#### What you have to do:
In the records, find each line where "computer" occurs, and copy it.

[[ Task data open ]]

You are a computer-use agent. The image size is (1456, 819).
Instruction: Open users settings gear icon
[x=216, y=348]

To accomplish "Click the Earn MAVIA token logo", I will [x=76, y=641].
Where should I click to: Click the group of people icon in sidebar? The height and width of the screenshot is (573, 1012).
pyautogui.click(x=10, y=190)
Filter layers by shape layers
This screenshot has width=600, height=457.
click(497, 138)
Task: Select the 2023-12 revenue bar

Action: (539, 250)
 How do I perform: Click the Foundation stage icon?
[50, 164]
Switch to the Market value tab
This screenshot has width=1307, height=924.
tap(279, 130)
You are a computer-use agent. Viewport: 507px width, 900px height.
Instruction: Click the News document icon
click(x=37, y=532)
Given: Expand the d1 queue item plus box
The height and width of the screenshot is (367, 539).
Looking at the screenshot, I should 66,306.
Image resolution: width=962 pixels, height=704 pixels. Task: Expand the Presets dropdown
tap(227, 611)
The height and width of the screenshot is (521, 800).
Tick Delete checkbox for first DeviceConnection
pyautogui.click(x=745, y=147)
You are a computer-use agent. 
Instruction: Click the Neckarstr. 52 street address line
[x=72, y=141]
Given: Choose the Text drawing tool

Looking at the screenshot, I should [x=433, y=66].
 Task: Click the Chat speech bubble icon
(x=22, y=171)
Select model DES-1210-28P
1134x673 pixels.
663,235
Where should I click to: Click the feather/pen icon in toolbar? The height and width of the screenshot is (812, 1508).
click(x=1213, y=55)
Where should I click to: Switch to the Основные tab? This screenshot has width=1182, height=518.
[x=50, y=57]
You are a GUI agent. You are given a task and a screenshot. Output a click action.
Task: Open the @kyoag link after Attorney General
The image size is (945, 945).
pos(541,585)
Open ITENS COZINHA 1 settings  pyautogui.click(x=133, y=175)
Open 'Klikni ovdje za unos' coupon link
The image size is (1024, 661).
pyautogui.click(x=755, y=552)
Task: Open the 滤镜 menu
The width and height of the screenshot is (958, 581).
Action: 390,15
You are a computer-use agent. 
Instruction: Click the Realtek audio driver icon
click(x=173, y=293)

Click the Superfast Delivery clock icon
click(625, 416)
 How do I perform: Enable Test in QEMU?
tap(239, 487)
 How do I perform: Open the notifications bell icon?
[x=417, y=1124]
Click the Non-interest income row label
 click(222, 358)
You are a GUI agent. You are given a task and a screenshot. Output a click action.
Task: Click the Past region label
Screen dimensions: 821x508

[[ Task data closed ]]

#### Output:
You are a computer-use agent. The image size is (1456, 819).
You are a computer-use agent. Viewport: 507px width, 900px height.
You are a computer-use agent. 
You are a computer-use agent. 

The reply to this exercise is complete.